Blueprints (part 02-Blog)
In this part of the notes we will focus in the blueprint that will handle the Blog part of the application.
The Blueprint
First we need to create the blue print flaskr/blog.py and later register it to the application factory.
flaskr/blog.py
| from flask import (Blueprint, flash, g, redirect, render_template, request, url_for)
from werkzeug.exceptions import abort
from flaskr.auth import login_required
from flaskr.db import get_db
bp = Blueprint('blog', __name__)
|
app.register_blueprint() on flaskr/init.py to import and register the new blueprint
| def create_app():
app = ...
# existing code omitted
from . import blog
app.register_blueprint(blog.bp)
app.add_url_rule('/', endpoint='index')
return app
|
Couple difference with the auth blueprint, the blog blueprint doesn't have the url_prefix so in this case the index will be add / and create at /create.
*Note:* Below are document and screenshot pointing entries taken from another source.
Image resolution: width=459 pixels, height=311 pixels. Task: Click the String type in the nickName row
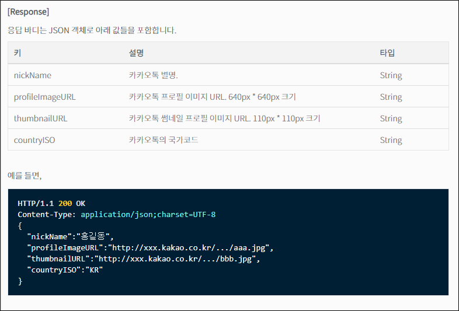[391, 75]
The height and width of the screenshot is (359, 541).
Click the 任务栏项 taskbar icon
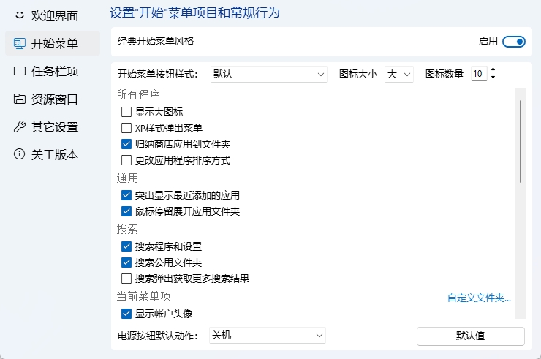(19, 71)
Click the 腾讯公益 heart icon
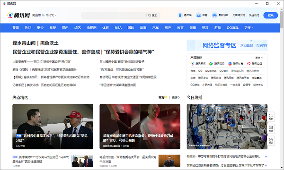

now we use the add_url_rule to define the endpoint for the index, so the URL create with url_for('index') or url_for('blog.index') will both work and they will generate / URL.
it sound or read complicated, but basically with the add_url_rule I'm making sure that i will generate the correct URL every-time i decided to call the endpoint index, either using url_for('index') or url_for('blog.index')
Index
The index will be the view were we can see all the post, therefore we will use a SQL JOIN with the user table to get back all the information from the database.
flaskr/blog.py
| @bp.route('/')
def index():
db = get_db()
posts = db.execute(
'SELECT p.id, title, body, created, author_id, username'
' FROM post p JOIN user u ON p.author_id = u.id'
' ORDER BY created DESC'
).fetchall()
return render_template('blog/index.html', posts=posts)
|
| {% extends 'base.html' %}
{% block header %}
<h1>{% block title %}Posts{% endblock %}</h1>
{% if g.user %}
<a class="action" href="{{ url_for('blog.create') }}">New</a>
{% endif %}
{% endblock %}
{% block content %}
{% for post in posts %}
<article class="post">
<header>
<div>
<h1>{{ post['title'] }}</h1>
<div class="about">by {{ post['username'] }} on {{ post['created'].strftime('%Y-%m-%d') }}</div>
</div>
{% if g.user['id'] == post['author_id'] %}
<a class="action" href="{{ url_for('blog.update', id=post['id']) }}">Edit</a>
{% endif %}
</header>
<p class="body">{{ post['body'] }}</p>
</article>
{% if not loop.last %}
<hr>
{% endif %}
{% endfor %}
{% endblock %}
|
There some point to be aware off in this template:
- if the user is loggin in we display
create as title.
- if the user if the user is the author of the post they will say "Edit"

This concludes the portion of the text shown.